The strong mentality is allied to the straight talking persona that was bolstered by dad Craig and coach McKee as they played a dual role in his development through the highs and lows as an amateur.

"My dad has been a big influence on me. He stays in the background, that's just his character and I like that. He lets people who know what they're doing get on with it," added Frampton.

"But I know he is always there for me. If I have needed advice he has been there for me. It's the little things that count - I know that night or day if I needed something he would be there for me and that's important. Even something as simple as tape for my bandages, if I was arriving home off the plane and needed them he would get on a bus and get them - he has never learned to drive.

"We're similar personalities, quite laid back but when there's something to be said he'll say it. He's also someone who has always been very determined to help people out, he's straight down the line - there's no rubbish. It's the same with Billy McKee. When Billy speaks he has something to say, it's not just noise."

That same defiant determination has also allowed him to make big decisions outside the ring and it has come as no surprise just how well Frampton seems to have gelled with coach Jamie Moore, another straight talking boxing man.

"Overall Jamie has been a great influence, as has the whole set-up in Manchester. There's a good balance between getting the hard work done and still being able to enjoy the experience. The craic in the gym is great and you need that release because this is such an intense and at times lonely sport.

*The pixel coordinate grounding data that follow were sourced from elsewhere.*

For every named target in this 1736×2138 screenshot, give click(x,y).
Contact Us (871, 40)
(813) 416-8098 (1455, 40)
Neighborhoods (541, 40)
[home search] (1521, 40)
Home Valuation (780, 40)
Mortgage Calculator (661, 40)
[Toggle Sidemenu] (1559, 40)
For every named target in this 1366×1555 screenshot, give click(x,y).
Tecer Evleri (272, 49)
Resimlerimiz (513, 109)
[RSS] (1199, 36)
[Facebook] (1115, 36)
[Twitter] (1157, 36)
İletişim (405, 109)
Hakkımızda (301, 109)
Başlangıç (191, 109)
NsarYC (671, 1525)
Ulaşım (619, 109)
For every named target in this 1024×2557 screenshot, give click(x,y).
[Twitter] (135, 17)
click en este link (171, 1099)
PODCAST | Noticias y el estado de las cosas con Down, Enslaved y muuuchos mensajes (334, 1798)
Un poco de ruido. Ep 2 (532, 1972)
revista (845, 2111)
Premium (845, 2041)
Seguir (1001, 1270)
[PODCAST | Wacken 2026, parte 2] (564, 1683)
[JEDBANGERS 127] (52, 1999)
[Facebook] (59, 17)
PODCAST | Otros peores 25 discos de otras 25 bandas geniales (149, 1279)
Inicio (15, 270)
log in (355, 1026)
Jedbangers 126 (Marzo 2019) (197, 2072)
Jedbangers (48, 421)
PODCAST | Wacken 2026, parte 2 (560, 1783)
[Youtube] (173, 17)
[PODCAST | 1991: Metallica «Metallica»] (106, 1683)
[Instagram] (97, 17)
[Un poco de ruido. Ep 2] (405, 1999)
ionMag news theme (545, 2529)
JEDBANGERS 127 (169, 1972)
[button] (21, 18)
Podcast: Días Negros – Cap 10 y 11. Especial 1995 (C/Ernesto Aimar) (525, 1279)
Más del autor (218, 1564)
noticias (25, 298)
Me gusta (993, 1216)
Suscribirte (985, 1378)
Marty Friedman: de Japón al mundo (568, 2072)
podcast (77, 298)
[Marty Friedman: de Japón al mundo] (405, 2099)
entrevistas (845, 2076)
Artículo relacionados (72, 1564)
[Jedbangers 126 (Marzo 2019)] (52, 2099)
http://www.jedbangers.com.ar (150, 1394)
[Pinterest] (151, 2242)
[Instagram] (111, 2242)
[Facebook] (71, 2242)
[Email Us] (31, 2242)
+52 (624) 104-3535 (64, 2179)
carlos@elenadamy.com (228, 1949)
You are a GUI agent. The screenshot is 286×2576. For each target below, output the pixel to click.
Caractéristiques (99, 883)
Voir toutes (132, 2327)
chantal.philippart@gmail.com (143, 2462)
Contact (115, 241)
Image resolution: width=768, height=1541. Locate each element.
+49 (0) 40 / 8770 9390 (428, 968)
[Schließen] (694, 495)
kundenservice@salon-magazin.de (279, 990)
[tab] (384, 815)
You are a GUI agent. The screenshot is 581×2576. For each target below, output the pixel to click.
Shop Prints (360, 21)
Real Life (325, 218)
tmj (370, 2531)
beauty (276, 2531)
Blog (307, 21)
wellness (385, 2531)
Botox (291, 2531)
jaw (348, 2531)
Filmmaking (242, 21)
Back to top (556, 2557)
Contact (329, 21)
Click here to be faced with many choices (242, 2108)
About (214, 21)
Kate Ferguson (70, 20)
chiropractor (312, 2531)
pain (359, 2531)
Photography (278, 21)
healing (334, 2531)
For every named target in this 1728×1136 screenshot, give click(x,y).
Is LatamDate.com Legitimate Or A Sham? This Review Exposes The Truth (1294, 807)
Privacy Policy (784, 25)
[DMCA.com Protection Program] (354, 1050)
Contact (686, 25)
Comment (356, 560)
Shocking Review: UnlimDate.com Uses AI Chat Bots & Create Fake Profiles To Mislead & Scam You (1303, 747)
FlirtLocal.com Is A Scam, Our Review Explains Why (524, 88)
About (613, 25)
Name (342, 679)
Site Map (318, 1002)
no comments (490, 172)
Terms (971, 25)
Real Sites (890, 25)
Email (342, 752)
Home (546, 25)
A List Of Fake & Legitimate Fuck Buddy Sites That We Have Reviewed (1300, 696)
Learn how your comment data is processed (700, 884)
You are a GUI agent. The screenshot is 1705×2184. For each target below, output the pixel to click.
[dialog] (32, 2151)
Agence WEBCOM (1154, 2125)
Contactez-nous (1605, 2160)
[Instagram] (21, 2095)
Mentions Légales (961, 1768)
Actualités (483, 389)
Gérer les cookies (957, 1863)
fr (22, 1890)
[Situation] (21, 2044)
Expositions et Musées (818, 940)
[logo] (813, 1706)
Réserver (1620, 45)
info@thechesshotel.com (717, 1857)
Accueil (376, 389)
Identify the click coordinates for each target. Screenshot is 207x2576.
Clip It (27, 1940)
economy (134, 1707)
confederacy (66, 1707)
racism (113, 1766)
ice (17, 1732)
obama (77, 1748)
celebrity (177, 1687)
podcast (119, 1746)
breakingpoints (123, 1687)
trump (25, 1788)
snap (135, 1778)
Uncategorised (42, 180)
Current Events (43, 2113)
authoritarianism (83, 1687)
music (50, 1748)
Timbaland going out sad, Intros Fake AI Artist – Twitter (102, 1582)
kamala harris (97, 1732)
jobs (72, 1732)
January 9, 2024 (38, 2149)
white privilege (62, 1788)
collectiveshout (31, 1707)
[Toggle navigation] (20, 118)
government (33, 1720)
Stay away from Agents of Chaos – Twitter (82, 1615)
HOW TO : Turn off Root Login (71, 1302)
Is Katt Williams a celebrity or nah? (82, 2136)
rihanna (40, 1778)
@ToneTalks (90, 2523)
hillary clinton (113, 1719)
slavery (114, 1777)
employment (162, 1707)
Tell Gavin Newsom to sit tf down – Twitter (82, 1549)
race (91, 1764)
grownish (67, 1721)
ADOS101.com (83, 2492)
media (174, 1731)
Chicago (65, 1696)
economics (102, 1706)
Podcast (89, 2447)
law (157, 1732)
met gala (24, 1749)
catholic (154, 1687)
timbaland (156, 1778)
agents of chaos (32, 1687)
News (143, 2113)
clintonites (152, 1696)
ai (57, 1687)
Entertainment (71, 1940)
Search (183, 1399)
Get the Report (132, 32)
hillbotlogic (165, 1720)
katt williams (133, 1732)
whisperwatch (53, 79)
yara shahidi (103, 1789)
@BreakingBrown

"This is the most professional camp I've had throughout my career. Every box has been ticked, I have been tested at the start of the camp, during it and at the end. I've been closer to the weight a week out than I have been in a long while and I feel stronger than ever.

"It's never easy making weight but I'm very happy with how everything has gone. I can't remember one bad day in the gym."

That is the way it had to be ahead of facing a man with the pedigree of Donaire. Some will argue that at 35 his best days are behind him but the Northern Ireland hero is adamant that he has not allowed such thoughts to cross his mind.

"When you look at the featherweight division, Donaire (below) has achieved more than the current world champions as well as myself in terms of accolades," he said.

"In terms of knockout power in the featherweight division he is as big a puncher as WBO champion Oscar Valdez and myself - I wouldn't rate Lee Selby, Leo Santa Cruz or Gary Russell as dangerous punchers in the same way.

"He could be the hardest puncher I've ever faced and certainly the biggest puncher since I fought Kiko Martinez.

"He has been the biggest puncher so far but Donaire is a more correct and faster puncher.

"Kiko could probably lift more in the gym but because of Donaire's technique he has a KO reel that every fighter would envy."

Defiant and determined as ever, Frampton is burning with desire to deliver a performance that will lead to his coveted big night at Windsor Park.

Donaire is not short on character himself so the clash of Tigers Bay titanium and Filipino steel surely cannot fail to give the 9,000 roaring supporters a night to remember.